Na última noite de domingo (1º), a famosa Crypto.com Arena em Los Angeles testemunhou um feito absolutamente memorável e carregado de emoção: a consagrada dupla de irmãos Caetano Veloso e Maria Bethânia, dois gigantes da música brasileira, foi agraciada com o Grammy de Melhor Álbum de Música Global. O álbum "Caetano e Bethânia Ao Vivo", resultado da turnê entre 2024 e 2025, não apenas uniu sucessos históricos da MPB como também reverenciou amigos queridos e revisitou a essência dos 60 anos de carreira desta família mais que artística.

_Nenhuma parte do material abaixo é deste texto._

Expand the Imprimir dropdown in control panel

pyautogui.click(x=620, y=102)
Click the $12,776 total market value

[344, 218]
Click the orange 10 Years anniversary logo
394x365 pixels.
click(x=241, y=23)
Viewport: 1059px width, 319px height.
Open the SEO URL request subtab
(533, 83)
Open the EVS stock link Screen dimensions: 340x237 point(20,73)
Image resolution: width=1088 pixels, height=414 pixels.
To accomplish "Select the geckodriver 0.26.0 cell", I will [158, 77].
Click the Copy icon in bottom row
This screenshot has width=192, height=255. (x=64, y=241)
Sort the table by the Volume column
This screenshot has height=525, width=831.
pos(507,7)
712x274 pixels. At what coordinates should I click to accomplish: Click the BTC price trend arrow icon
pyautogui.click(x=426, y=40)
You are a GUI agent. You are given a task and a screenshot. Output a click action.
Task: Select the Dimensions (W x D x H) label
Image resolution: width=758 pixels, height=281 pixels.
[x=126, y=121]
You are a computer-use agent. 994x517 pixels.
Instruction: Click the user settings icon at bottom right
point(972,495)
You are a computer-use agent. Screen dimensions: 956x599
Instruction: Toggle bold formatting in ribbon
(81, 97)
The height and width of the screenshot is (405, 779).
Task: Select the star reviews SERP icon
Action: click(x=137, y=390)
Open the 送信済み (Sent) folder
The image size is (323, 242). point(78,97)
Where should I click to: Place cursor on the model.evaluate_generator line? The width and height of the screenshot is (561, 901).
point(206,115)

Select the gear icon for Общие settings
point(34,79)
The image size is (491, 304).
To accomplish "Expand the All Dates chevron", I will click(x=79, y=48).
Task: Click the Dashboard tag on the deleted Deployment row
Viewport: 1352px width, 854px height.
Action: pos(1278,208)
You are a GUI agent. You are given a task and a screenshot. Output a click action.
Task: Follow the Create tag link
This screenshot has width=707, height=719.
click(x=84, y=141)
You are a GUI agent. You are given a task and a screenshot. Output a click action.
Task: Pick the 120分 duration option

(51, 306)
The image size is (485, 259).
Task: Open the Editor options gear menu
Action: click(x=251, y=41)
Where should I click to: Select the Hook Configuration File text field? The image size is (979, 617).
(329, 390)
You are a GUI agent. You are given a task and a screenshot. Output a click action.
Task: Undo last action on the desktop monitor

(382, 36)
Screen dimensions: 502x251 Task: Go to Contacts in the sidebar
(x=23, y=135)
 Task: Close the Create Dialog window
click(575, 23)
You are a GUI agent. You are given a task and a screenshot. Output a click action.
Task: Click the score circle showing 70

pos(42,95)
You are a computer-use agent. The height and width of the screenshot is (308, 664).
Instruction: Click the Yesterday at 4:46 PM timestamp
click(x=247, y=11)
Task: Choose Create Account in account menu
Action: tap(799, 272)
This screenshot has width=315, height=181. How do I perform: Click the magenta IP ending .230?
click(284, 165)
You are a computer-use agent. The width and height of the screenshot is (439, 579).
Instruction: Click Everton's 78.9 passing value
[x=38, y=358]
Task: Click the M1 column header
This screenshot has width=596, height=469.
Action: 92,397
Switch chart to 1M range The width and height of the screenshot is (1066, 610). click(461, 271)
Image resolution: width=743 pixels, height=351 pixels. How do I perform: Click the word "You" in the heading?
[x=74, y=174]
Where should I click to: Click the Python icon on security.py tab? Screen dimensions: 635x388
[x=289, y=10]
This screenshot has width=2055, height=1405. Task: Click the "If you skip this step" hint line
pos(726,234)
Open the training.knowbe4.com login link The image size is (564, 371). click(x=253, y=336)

Para Caetano Veloso, o prêmio é apenas mais um capítulo brilhante em uma carreira marcada por inovações e reconhecimentos internacionais. Com seis indicações anteriores ao Grammy nesta categoria, ele soma agora três gramofones dourados e carrega consigo um legado incomparável.
Quem não se lembra do impacto de "Livro", vencedor em 1998, ou do estrelado por trás dos bastidores como produtor do icônico "João Voz e Violão", de João Gilberto, em 2000? Ele é o mestre, o veterano, o artista que recria a MPB perante os olhos de um mundo encantado.